[THE PROBLEM]
Please return only the lines from the one with "Open value picker" through the final line of the data, unchanged, with pictures omitted.

[Stored items]
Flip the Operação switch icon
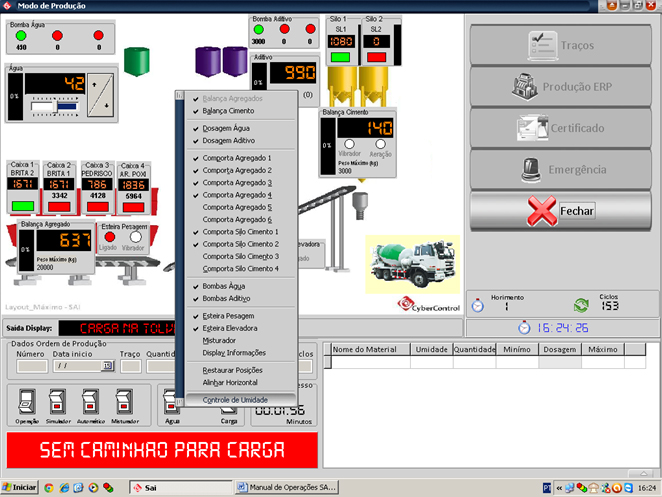Screen dimensions: 662x497 tap(26, 401)
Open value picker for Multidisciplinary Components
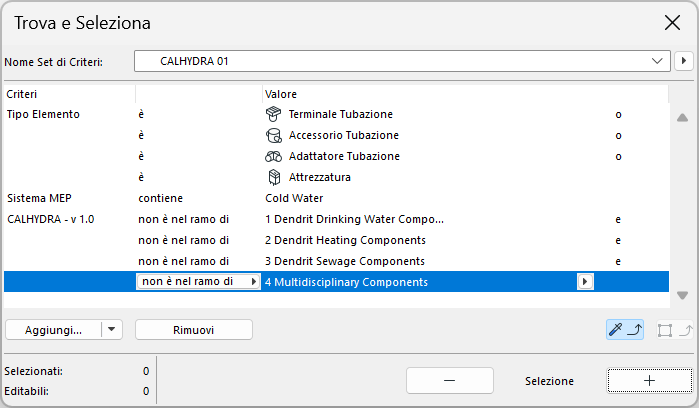This screenshot has width=699, height=408. tap(585, 282)
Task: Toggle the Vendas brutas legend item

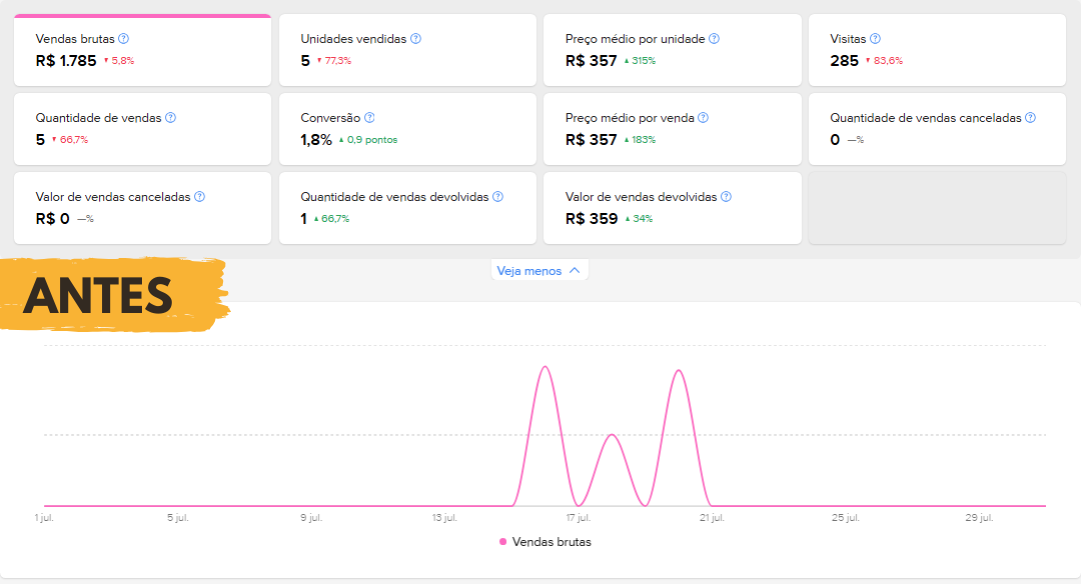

[RESPONSE TO THIS EXERCISE]
Open value picker for Multidisciplinary Components
This screenshot has width=699, height=408. tap(585, 282)
Task: Toggle the Vendas brutas legend item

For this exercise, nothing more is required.